Directions for this task: Copy every line of the records below exactly, leaving out the pictures.

Recorded data:
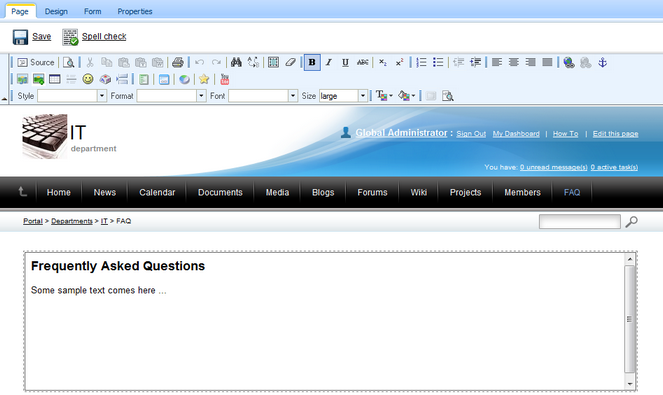Insert a smiley emoticon
This screenshot has width=663, height=395.
pos(88,79)
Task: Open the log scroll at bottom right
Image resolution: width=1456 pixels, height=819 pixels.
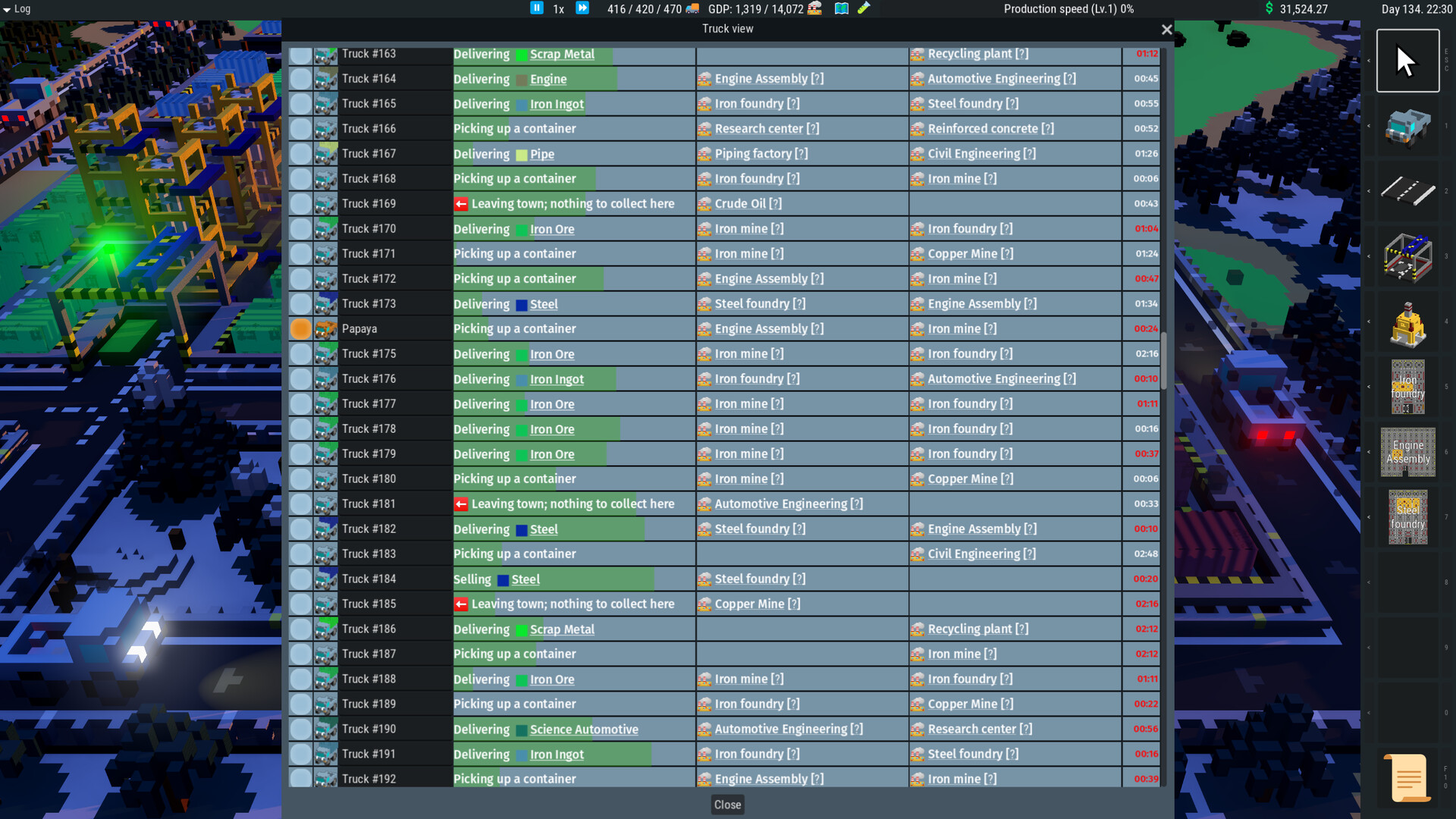Action: 1407,777
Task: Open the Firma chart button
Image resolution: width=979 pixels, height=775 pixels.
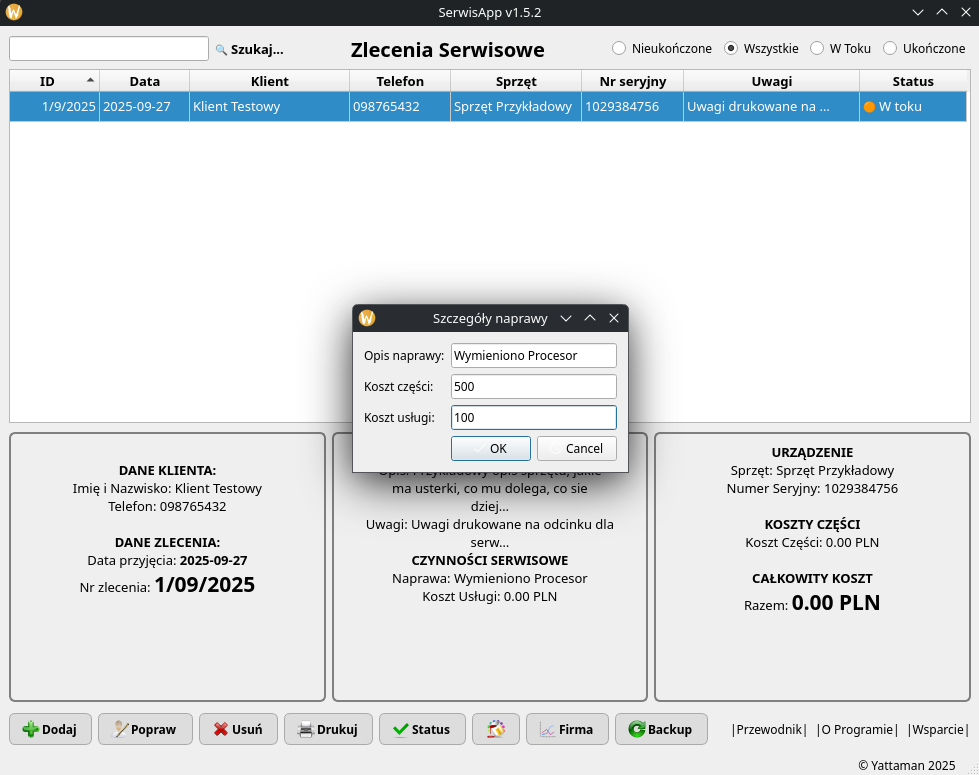Action: pyautogui.click(x=566, y=729)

Reply:
Insert a smiley emoticon
This screenshot has width=663, height=395.
pos(88,79)
Task: Open the log scroll at bottom right
Image resolution: width=1456 pixels, height=819 pixels.
Action: 1407,777
Task: Open the Firma chart button
Image resolution: width=979 pixels, height=775 pixels.
Action: pyautogui.click(x=566, y=729)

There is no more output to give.